**PROVIDED DATA**
_ _ _ _

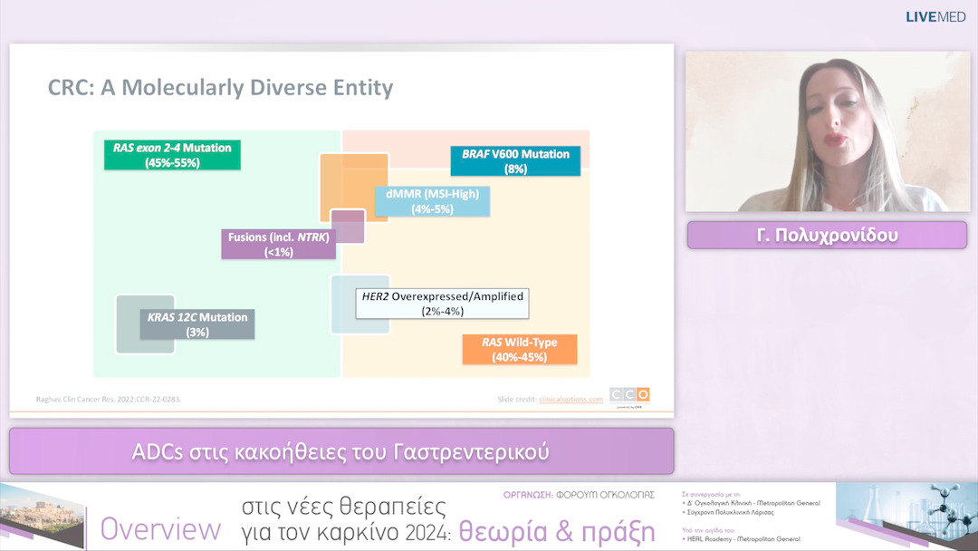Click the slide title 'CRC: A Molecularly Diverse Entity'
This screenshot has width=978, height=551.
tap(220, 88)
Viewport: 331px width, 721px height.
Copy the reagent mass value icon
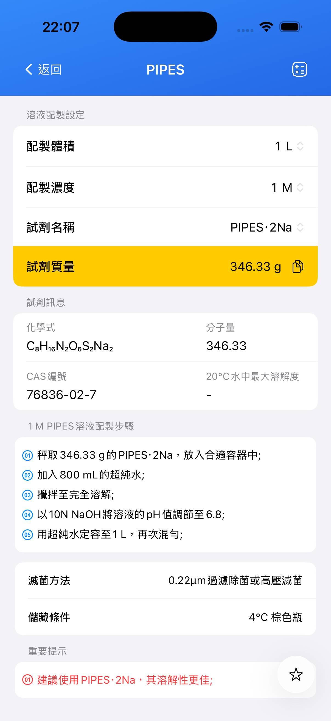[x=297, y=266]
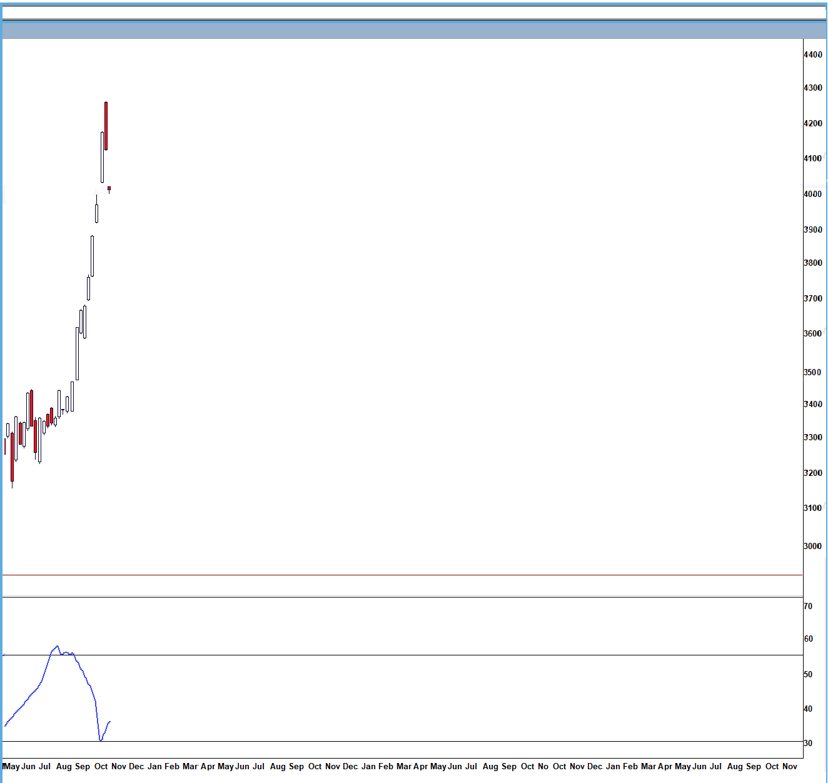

_ _ _ _

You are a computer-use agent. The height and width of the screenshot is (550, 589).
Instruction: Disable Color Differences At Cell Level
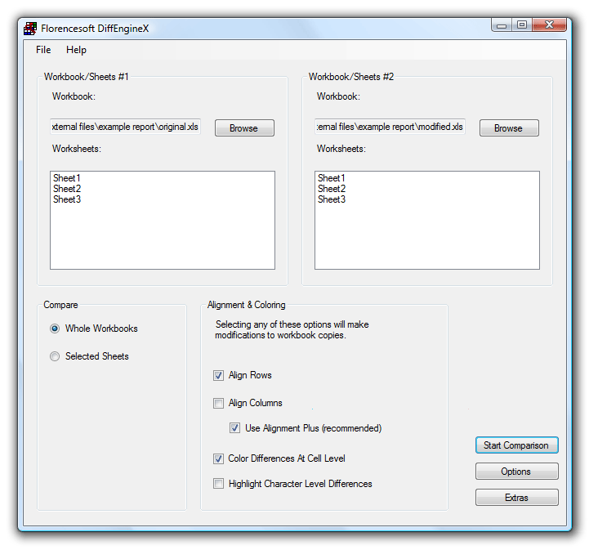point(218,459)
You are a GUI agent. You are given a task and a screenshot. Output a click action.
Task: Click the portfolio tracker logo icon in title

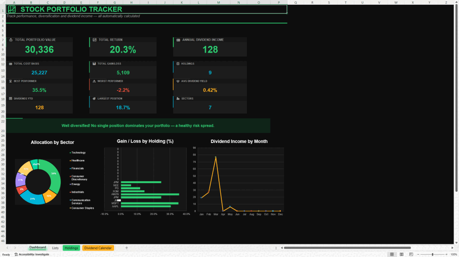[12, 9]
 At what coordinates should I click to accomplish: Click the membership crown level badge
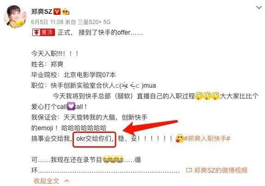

_ _ _ _

**WHAT YOU NEED TO DO**
Only the lines starting at the one that includes "Task: Click the" and ending at the one that includes "At what coordinates" should be retyped, exactly, from the records above; no pictures.

**OUTPUT BELOW**
Task: Click the portfolio tracker logo icon in title

[12, 9]
 At what coordinates should I click to accomplish: Click the membership crown level badge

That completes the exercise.